Exercise:
Look through the entries that follow and return each line that has the string "computer".

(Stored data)
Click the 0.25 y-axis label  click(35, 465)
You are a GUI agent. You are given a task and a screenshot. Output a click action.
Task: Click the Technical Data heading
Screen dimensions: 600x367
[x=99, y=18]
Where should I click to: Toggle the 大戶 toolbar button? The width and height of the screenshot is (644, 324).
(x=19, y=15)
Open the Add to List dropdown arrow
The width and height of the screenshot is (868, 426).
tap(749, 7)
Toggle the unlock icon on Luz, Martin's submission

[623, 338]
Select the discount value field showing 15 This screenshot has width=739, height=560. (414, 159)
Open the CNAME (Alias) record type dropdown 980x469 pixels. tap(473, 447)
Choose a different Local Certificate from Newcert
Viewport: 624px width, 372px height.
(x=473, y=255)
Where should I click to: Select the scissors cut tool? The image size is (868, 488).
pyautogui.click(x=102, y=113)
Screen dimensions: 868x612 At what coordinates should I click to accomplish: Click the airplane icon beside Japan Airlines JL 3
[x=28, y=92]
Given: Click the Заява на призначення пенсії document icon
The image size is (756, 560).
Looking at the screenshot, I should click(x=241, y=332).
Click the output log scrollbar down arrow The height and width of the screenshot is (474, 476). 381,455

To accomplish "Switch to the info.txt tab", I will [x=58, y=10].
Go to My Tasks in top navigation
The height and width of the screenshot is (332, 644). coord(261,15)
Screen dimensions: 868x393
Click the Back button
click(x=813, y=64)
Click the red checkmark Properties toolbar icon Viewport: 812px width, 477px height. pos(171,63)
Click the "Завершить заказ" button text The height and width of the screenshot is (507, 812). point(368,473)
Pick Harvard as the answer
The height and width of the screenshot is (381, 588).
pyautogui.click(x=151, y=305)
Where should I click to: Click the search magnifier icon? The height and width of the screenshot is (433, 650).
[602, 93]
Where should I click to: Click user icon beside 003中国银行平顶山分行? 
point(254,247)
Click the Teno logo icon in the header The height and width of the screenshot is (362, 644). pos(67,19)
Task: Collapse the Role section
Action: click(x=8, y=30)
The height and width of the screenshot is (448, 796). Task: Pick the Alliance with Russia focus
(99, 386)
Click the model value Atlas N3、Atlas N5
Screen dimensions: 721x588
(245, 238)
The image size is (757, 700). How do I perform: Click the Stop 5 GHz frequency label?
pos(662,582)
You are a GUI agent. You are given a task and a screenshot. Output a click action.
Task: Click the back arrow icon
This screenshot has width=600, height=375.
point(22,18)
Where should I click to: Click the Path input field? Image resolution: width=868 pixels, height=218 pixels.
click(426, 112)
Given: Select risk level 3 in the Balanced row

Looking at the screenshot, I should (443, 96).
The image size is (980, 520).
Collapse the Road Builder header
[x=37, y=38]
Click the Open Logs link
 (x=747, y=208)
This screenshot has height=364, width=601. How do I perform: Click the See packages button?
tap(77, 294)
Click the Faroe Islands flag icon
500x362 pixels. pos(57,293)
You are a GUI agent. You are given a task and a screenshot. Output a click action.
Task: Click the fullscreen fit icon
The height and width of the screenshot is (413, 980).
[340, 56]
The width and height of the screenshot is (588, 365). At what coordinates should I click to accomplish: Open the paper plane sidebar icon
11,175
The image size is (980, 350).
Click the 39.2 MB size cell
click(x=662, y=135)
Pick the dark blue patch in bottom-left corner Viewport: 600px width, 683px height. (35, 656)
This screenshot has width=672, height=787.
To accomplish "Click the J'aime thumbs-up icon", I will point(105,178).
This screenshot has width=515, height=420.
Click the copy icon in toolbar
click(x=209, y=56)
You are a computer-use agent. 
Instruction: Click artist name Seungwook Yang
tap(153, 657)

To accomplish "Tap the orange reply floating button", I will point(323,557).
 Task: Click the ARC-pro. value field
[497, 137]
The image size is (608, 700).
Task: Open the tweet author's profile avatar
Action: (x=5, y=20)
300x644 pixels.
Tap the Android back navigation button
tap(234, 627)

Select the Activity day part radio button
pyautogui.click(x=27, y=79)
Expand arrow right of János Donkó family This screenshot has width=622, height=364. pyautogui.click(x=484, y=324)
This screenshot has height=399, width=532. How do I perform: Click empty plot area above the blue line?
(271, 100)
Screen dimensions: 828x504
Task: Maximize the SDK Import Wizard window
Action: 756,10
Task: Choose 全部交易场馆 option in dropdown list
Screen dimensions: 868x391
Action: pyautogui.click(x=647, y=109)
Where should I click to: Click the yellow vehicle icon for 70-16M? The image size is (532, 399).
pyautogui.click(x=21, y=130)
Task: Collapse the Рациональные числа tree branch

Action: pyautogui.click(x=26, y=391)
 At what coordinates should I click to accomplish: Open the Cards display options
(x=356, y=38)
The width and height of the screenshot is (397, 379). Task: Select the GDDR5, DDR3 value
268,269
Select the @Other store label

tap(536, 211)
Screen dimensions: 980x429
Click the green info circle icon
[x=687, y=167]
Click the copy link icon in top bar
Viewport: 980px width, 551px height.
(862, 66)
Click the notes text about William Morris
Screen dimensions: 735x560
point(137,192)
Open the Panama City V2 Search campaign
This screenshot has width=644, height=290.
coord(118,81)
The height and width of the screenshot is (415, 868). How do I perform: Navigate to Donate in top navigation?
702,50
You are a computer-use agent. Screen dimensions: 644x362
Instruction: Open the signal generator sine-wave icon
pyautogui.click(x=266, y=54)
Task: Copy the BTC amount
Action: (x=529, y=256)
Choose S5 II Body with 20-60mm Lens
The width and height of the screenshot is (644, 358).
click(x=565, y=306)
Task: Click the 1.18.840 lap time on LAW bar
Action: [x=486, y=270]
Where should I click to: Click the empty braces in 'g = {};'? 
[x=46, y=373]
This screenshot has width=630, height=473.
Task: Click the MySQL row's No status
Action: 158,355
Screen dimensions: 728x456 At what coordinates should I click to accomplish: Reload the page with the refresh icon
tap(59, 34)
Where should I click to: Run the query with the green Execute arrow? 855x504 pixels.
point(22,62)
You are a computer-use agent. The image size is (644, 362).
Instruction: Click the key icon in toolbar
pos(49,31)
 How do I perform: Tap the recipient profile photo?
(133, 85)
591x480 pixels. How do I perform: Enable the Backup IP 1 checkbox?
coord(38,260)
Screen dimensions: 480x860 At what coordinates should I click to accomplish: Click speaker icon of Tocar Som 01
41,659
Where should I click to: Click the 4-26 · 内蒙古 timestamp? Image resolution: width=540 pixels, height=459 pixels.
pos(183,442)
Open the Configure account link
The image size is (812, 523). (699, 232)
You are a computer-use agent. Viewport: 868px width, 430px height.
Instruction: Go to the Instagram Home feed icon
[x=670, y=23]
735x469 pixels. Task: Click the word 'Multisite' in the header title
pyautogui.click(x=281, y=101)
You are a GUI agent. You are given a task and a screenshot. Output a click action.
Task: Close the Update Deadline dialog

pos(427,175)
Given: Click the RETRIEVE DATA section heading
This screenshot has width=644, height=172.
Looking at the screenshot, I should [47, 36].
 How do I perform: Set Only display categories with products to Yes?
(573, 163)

Task output:
You are a computer-use agent. 
You are a computer-use agent. Screen dimensions: 644x362
You are a computer-use agent. The image size is (644, 362).
You are a computer-use agent. Viewport: 868px width, 430px height.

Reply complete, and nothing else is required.